## EXERCISE REQUIREMENTS
Without pictures, output exactly the lines running from the line containing "Instruction: Uncheck the" to the end of the listing below.
++++++++++
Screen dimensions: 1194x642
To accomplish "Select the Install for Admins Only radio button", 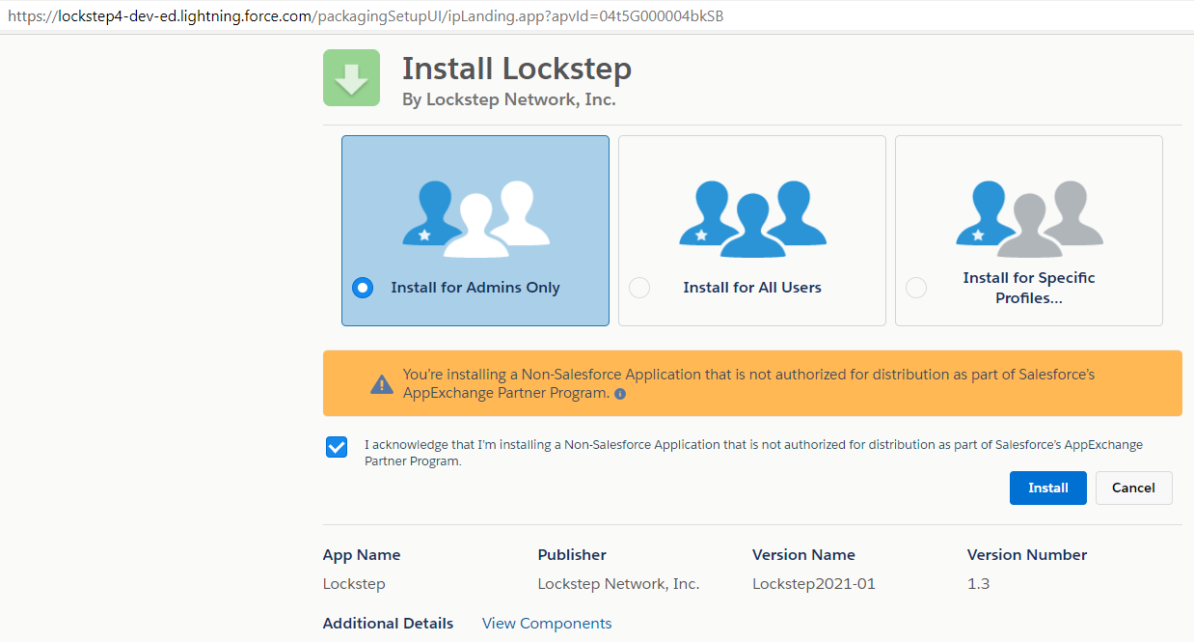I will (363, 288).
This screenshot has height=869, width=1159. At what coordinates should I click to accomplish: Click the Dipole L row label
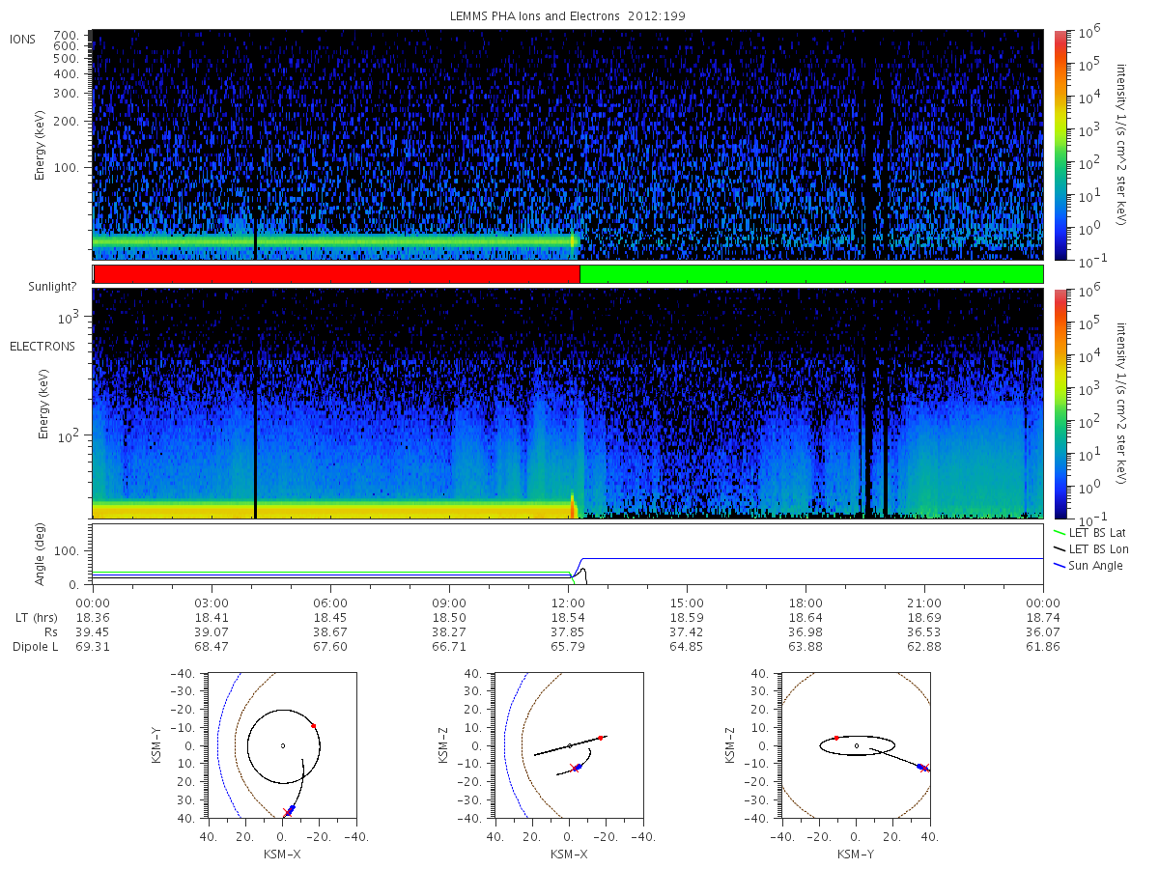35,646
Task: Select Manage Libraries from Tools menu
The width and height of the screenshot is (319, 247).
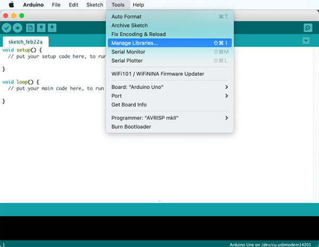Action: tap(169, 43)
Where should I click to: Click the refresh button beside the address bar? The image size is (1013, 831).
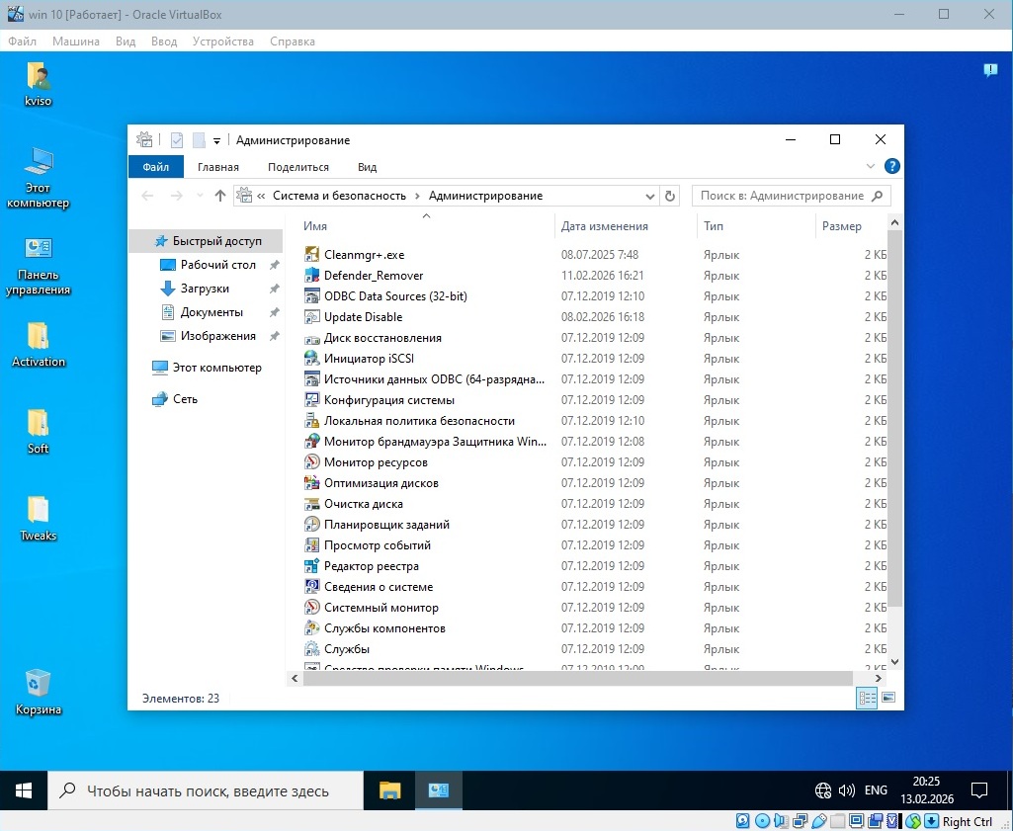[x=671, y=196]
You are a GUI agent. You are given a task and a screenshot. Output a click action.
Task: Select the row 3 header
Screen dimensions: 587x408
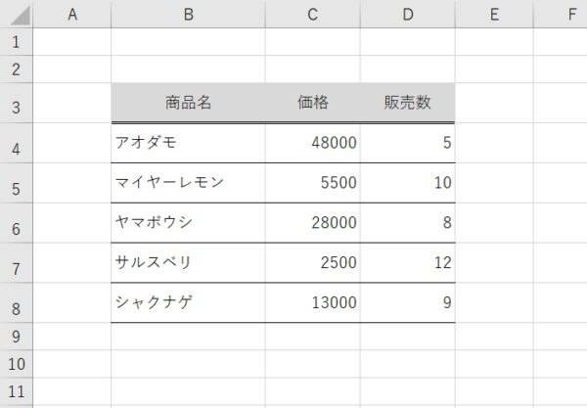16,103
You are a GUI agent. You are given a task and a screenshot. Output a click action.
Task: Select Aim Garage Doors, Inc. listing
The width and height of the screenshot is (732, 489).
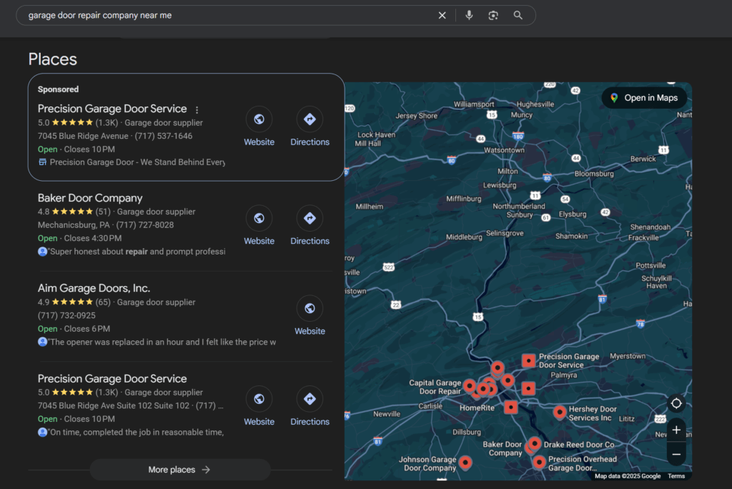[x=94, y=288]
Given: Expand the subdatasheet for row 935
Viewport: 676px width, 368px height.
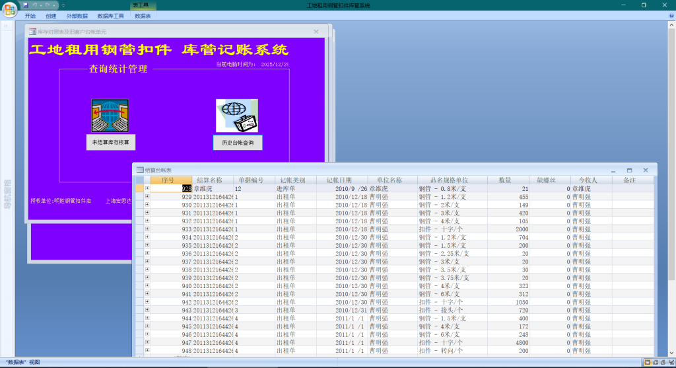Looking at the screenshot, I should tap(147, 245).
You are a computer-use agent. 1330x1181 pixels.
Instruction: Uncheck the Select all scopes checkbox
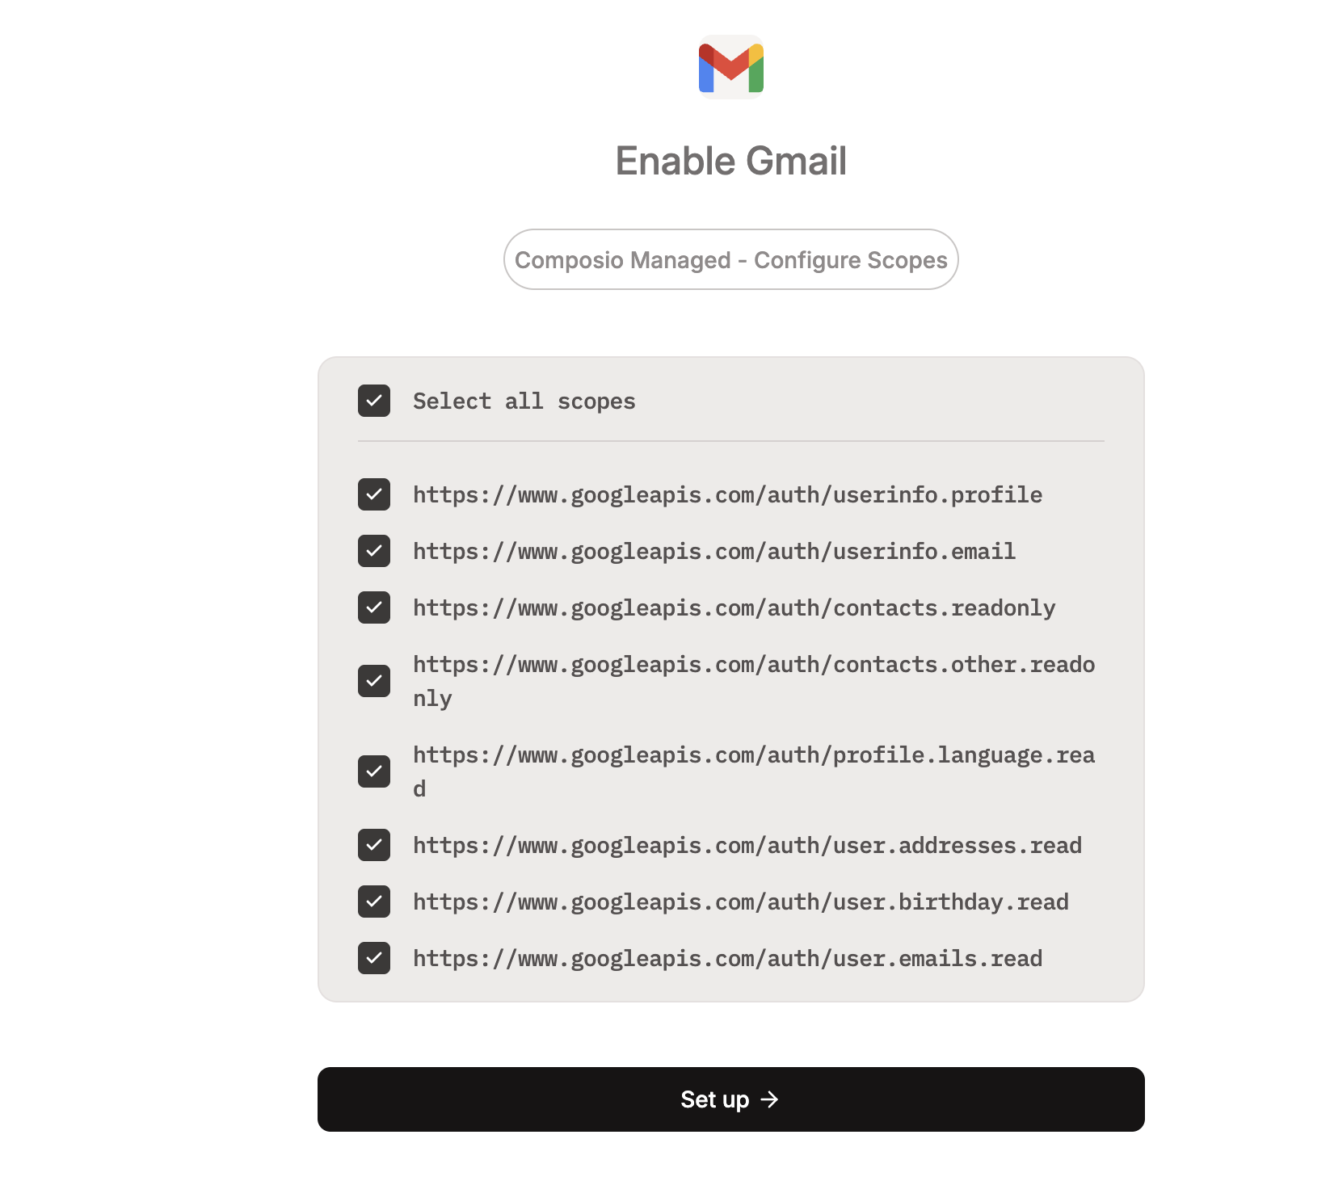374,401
++++++++++
## YOUR RESPONSE
Instruction: Uncheck the Select all scopes checkbox
374,401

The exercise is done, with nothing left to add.